■ Word and element location data ■
----------------

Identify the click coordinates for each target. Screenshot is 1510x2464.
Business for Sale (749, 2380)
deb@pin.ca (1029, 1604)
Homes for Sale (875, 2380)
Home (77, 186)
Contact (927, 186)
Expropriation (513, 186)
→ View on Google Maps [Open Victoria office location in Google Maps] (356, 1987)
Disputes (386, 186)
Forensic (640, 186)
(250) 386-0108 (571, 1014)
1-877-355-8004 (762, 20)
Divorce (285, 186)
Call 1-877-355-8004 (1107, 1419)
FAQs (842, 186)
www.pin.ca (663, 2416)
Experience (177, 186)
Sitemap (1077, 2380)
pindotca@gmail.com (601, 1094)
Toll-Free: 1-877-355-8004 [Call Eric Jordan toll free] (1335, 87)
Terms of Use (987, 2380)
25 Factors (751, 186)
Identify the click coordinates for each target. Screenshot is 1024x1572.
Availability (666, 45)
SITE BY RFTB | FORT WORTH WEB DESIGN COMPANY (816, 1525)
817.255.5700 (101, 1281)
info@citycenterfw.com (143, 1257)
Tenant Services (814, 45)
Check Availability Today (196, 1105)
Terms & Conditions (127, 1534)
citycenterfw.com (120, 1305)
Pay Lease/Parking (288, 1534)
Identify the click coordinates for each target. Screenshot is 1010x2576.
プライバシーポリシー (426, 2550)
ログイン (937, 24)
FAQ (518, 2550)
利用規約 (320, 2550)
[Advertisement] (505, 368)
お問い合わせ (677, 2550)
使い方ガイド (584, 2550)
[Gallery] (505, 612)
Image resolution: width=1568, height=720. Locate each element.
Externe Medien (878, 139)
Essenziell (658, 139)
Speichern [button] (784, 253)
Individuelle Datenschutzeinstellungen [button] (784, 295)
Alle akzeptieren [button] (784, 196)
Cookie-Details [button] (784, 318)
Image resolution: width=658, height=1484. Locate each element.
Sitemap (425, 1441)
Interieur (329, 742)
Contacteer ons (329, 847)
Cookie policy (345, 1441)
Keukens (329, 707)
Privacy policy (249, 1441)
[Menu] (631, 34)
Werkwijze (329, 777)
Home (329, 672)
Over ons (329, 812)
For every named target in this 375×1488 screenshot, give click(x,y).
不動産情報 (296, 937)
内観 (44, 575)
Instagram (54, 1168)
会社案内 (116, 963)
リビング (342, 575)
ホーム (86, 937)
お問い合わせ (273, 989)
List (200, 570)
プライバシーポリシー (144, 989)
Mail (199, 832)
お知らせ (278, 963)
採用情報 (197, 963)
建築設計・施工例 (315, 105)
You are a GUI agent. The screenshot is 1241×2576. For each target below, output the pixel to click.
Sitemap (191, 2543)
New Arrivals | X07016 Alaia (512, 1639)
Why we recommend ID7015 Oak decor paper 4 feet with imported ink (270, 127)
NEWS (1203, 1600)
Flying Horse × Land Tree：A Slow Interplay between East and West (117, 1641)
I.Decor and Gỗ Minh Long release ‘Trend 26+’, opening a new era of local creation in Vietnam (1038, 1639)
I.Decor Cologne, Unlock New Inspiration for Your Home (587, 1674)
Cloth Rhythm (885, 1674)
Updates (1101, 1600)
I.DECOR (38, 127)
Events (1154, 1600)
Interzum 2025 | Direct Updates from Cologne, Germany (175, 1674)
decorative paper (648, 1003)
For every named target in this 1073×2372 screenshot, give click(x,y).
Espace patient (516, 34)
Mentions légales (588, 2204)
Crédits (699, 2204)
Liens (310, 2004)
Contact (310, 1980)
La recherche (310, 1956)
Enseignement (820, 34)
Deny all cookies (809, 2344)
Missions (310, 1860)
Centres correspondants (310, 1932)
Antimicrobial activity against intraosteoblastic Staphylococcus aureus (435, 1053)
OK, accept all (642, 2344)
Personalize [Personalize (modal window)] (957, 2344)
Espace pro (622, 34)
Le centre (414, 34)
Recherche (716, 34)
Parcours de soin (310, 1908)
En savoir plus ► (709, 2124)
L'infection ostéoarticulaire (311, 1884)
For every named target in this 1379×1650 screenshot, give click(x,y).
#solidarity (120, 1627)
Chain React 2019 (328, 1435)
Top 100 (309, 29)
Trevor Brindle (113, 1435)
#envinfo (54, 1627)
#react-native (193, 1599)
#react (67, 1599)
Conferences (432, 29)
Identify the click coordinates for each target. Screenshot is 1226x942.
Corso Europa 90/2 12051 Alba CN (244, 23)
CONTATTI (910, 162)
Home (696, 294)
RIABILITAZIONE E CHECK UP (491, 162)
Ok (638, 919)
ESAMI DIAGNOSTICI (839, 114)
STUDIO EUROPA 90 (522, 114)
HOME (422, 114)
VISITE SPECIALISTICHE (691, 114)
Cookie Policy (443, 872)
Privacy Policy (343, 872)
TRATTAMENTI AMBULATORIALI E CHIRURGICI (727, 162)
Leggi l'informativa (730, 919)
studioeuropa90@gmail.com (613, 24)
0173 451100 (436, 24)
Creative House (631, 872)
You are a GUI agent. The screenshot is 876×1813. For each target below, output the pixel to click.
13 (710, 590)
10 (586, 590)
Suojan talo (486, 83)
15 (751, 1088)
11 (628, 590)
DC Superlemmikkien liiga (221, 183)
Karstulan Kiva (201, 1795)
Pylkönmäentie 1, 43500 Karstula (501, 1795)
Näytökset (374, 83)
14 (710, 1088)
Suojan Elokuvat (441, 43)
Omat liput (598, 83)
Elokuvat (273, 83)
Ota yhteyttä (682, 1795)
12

----------------

■ What the task asks ■
Convert the lines above, starting with the line containing "Liens (310, 2004)" and going on through the line containing "Leggi l'informativa (730, 919)", into a Markdown table with the columns Row and Line. Leave out any blank lines.

■ The output ■
| Row | Line |
|---|---|
| 1 | Liens (310, 2004) |
| 2 | Contact (310, 1980) |
| 3 | La recherche (310, 1956) |
| 4 | Enseignement (820, 34) |
| 5 | Deny all cookies (809, 2344) |
| 6 | Missions (310, 1860) |
| 7 | Centres correspondants (310, 1932) |
| 8 | Antimicrobial activity against intraosteoblastic Staphylococcus aureus (435, 1053) |
| 9 | OK, accept all (642, 2344) |
| 10 | Personalize [Personalize (modal window)] (957, 2344) |
| 11 | Espace pro (622, 34) |
| 12 | Le centre (414, 34) |
| 13 | Recherche (716, 34) |
| 14 | Parcours de soin (310, 1908) |
| 15 | En savoir plus ► (709, 2124) |
| 16 | L'infection ostéoarticulaire (311, 1884) |
| 17 | For every named target in this 1379×1650 screenshot, give click(x,y). |
| 18 | #solidarity (120, 1627) |
| 19 | Chain React 2019 (328, 1435) |
| 20 | Top 100 (309, 29) |
| 21 | Trevor Brindle (113, 1435) |
| 22 | #envinfo (54, 1627) |
| 23 | #react-native (193, 1599) |
| 24 | #react (67, 1599) |
| 25 | Conferences (432, 29) |
| 26 | Identify the click coordinates for each target. Screenshot is 1226x942. |
| 27 | Corso Europa 90/2 12051 Alba CN (244, 23) |
| 28 | CONTATTI (910, 162) |
| 29 | Home (696, 294) |
| 30 | RIABILITAZIONE E CHECK UP (491, 162) |
| 31 | Ok (638, 919) |
| 32 | ESAMI DIAGNOSTICI (839, 114) |
| 33 | STUDIO EUROPA 90 (522, 114) |
| 34 | HOME (422, 114) |
| 35 | VISITE SPECIALISTICHE (691, 114) |
| 36 | Cookie Policy (443, 872) |
| 37 | Privacy Policy (343, 872) |
| 38 | TRATTAMENTI AMBULATORIALI E CHIRURGICI (727, 162) |
| 39 | Leggi l'informativa (730, 919) |